According to Professor Der-Lin Chao who leads Chinese language education at Hunter, including the school’s Flagship program, prospective student interest in the program has been growing strongly since the school received its Flagship designation. “Chinese is already a top language-of-choice for a wide variety of students intending to pursue diverse careers in the global community,” said Professor Chao. “Our program at Hunter is unique not only for our Flagship structure and methodology, but also because we are located in New York – the city with the largest resident Chinese population in the United States, and a top destination for travelers from China. So, even outside the classroom, Hunter Flagship students have many day-to-day opportunities throughout the city to use and improve their Chinese skills.”

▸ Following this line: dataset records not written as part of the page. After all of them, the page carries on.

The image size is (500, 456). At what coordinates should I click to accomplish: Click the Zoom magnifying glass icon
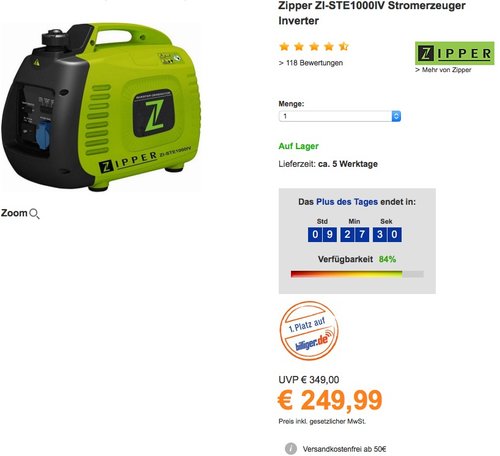[x=34, y=214]
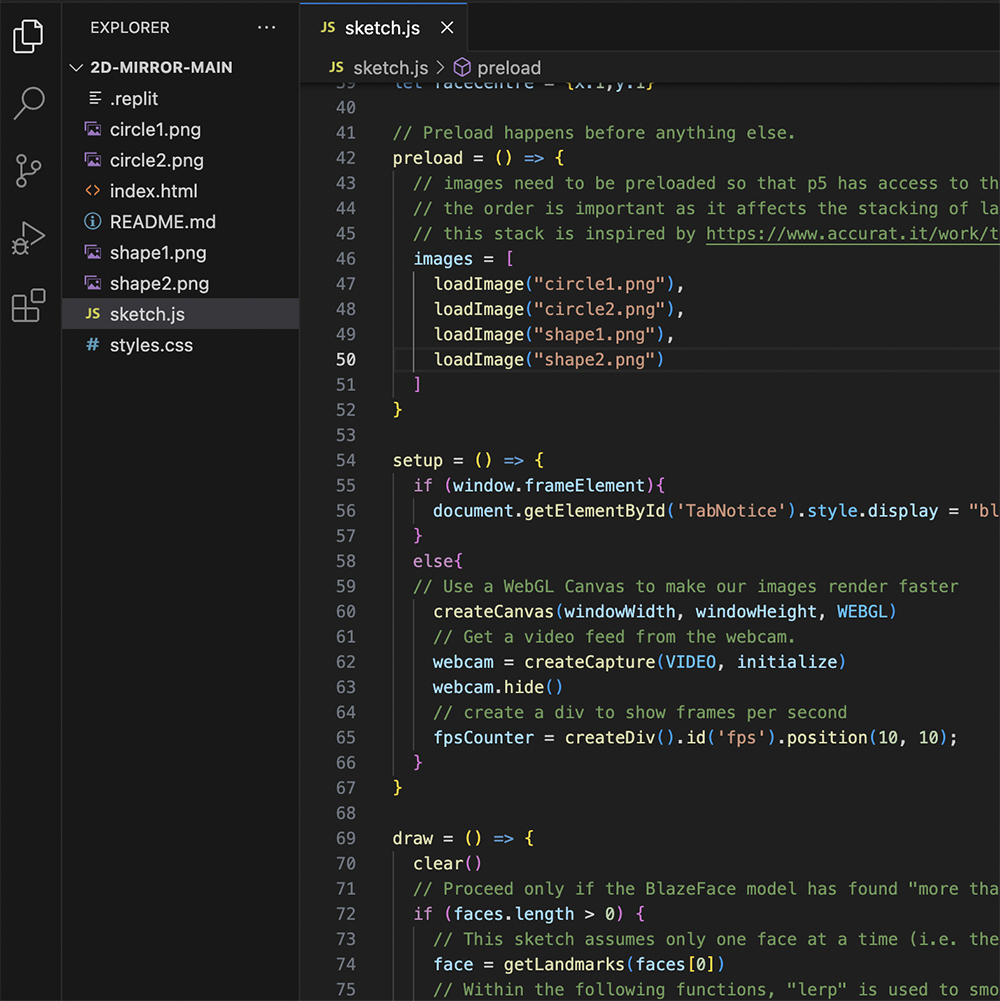Viewport: 1000px width, 1001px height.
Task: Select the Explorer icon in activity bar
Action: (x=28, y=35)
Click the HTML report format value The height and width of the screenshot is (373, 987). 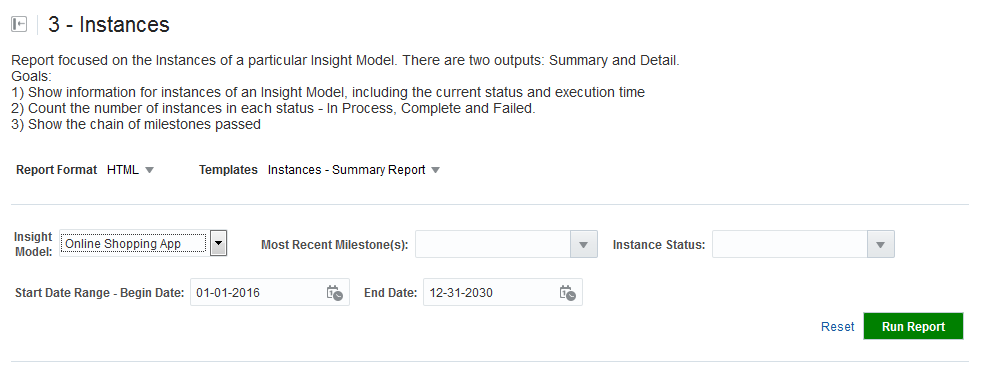click(x=123, y=170)
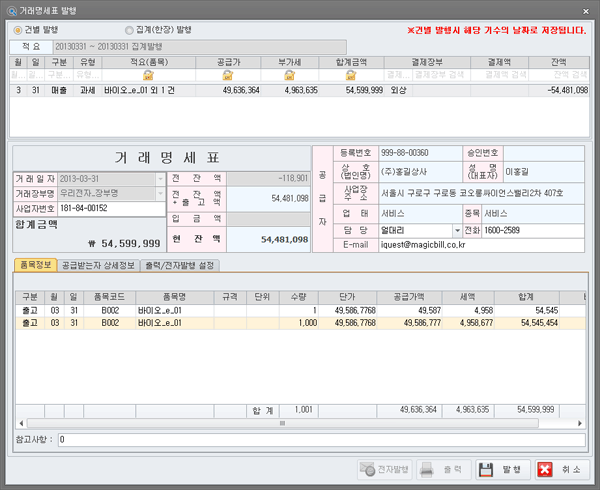The height and width of the screenshot is (490, 600).
Task: Click the filter icon under 합계금액 column
Action: coord(351,75)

At the national level, The Language Flagship has grown dramatically in recent years, with total annual undergraduate program enrollment increasing from 41 students in 2006, to 888 in the 2012-2013 academic year. As a strategic initiative funded by the US government, a variety of educational grants, scholarships, and other funding opportunities are available for students who enroll in the programs. There are also focused Flagship programs especially designed for students enrolled in ROTC.
In addition to college level programs, The Language Flagship also offers a range of K-12 Chinese and Arabic language learning programs across the country.